__Texte fourni__:
******************************
Rwanda 1994 : génocide des Tutsis. Plus d’un million de Tutsis assassinés entre avril et juillet. Le monde savait. Le monde a laissé faire. Texte de David Gakunzi.
Quand revient ce mois d’avril, nous nous recueillons. La voix des victimes monte. Nous nous souvenons. De leurs noms. De leurs visages. De leurs sourires. De leurs rêves. De leurs paroles. Leurs dernières paroles.
Nous nous souvenons de l’heure. Nous nous souvenons de l’année. L’année de l’obscurité. L’année de cette haine cultivée, semée, entretenue, arrosée, organisée, armée.
Les Tutsis devaient mourir jusqu’au dernier parce que nés Tutsis. Le génocide c’est une politique. Le génocide c’est une idéologie. Le génocide c’est une affaire de temps long. De maturation. Le génocide c’est une administration. Le génocide c’est une organisation.
Le génocide c’est une politique. Le génocide c’est une idéologie
Tout annonçait l’heure. L’ombre avançait. Le monde a vu. Mais le monde n’avait pas assez de lumière dans son cœur. Le crépuscule venu, le monde a laissé faire. La lâcheté. Le battement sec enveloppé de lâcheté. Ce mois d’avril fut de lâcheté.
Avril. Les jours recouverts de ténèbres. Mais le soleil se couche, mais le soleil ne meurt pas.
Quand revient ce mois d’avril, la douleur remonte. Le néant. Le brouillard. Les marais. La route. Les cachettes de fortune. La fuite. Survivre. Tenir. Tenir une heure. Tenir le temps d’une nuit. Dans le froid et le silence de l’obscurité, tenir jusqu’au lever du jour. Entre les morts, refuser d’être déjà finis. Au temps de l’abîme, l’innocence abandonnée par le monde appelant le jour.
******************************
__Consigne__:
Reproduisez mot pour mot l'intégralité du texte sur le génocide des Tutsis au Rwanda. Ces lignes proviennent d'une source distincte du texte.

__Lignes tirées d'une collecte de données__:
******************************
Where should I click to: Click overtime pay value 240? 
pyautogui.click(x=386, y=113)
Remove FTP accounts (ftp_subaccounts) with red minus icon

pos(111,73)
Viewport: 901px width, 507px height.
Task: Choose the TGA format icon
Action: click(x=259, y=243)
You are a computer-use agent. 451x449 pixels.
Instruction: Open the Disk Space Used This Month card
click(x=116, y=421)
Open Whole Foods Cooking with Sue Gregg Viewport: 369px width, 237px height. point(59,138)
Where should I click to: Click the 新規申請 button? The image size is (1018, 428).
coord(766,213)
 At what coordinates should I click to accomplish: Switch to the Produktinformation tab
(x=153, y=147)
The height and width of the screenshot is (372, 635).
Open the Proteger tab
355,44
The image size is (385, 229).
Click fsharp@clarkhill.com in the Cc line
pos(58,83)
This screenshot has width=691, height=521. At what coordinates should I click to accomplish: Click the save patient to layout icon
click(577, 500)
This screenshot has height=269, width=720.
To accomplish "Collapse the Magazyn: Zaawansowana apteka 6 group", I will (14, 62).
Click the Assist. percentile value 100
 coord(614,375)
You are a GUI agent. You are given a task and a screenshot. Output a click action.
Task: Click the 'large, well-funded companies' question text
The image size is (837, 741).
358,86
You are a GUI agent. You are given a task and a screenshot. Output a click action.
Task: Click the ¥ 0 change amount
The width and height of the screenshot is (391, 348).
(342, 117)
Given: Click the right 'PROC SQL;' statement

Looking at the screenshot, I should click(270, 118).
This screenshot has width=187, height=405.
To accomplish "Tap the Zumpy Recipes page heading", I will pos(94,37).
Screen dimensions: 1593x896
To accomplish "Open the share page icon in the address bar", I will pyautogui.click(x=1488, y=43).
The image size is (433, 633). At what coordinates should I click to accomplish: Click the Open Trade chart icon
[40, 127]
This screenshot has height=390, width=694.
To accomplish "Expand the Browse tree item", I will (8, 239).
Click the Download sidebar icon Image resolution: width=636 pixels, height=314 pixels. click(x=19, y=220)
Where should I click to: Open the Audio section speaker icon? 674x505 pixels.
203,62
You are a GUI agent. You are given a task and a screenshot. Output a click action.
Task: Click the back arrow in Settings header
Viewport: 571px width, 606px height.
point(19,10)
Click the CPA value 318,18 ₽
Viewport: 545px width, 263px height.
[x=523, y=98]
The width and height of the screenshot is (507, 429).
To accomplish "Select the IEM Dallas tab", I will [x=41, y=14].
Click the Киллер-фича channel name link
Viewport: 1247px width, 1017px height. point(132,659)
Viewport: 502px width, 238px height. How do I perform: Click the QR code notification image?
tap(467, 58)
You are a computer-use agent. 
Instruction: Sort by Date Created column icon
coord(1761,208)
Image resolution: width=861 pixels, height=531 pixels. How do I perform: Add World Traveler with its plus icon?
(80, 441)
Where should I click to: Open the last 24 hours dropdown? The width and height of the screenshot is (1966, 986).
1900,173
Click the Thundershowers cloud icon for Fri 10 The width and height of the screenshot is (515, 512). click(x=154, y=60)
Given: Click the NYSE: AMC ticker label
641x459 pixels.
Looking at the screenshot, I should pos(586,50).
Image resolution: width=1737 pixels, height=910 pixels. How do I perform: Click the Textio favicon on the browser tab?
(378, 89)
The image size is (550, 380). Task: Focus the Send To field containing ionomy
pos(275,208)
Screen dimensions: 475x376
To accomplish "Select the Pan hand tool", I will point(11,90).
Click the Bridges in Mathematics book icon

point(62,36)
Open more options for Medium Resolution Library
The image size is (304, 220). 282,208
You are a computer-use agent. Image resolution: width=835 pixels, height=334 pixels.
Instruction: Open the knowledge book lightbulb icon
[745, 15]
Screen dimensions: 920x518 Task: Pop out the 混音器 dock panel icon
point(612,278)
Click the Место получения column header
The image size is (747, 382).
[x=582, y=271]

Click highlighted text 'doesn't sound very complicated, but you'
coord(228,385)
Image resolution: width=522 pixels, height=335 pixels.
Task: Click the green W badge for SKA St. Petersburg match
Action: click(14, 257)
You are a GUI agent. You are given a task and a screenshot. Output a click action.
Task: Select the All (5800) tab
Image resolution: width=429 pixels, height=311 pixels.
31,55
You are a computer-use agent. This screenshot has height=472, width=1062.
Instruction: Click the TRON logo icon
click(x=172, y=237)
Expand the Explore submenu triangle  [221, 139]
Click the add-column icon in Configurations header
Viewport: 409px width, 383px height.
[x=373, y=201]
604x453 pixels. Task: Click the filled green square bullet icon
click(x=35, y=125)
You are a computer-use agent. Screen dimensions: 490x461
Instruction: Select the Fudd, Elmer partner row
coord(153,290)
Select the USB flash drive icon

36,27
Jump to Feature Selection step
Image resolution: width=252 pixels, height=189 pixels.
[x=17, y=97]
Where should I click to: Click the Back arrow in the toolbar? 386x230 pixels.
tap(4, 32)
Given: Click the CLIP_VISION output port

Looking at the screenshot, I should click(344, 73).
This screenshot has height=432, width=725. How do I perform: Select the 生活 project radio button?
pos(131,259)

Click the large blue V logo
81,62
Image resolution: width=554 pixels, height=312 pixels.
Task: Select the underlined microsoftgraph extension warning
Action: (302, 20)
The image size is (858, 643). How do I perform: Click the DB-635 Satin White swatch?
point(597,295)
******************************
__Réponse attendue__:
Rwanda 1994 : génocide des Tutsis. Plus d’un million de Tutsis assassinés entre avril et juillet. Le monde savait. Le monde a laissé faire. Texte de David Gakunzi.
Quand revient ce mois d’avril, nous nous recueillons. La voix des victimes monte. Nous nous souvenons. De leurs noms. De leurs visages. De leurs sourires. De leurs rêves. De leurs paroles. Leurs dernières paroles.
Nous nous souvenons de l’heure. Nous nous souvenons de l’année. L’année de l’obscurité. L’année de cette haine cultivée, semée, entretenue, arrosée, organisée, armée.
Les Tutsis devaient mourir jusqu’au dernier parce que nés Tutsis. Le génocide c’est une politique. Le génocide c’est une idéologie. Le génocide c’est une affaire de temps long. De maturation. Le génocide c’est une administration. Le génocide c’est une organisation.
Le génocide c’est une politique. Le génocide c’est une idéologie
Tout annonçait l’heure. L’ombre avançait. Le monde a vu. Mais le monde n’avait pas assez de lumière dans son cœur. Le crépuscule venu, le monde a laissé faire. La lâcheté. Le battement sec enveloppé de lâcheté. Ce mois d’avril fut de lâcheté.
Avril. Les jours recouverts de ténèbres. Mais le soleil se couche, mais le soleil ne meurt pas.
Quand revient ce mois d’avril, la douleur remonte. Le néant. Le brouillard. Les marais. La route. Les cachettes de fortune. La fuite. Survivre. Tenir. Tenir une heure. Tenir le temps d’une nuit. Dans le froid et le silence de l’obscurité, tenir jusqu’au lever du jour. Entre les morts, refuser d’être déjà finis. Au temps de l’abîme, l’innocence abandonnée par le monde appelant le jour.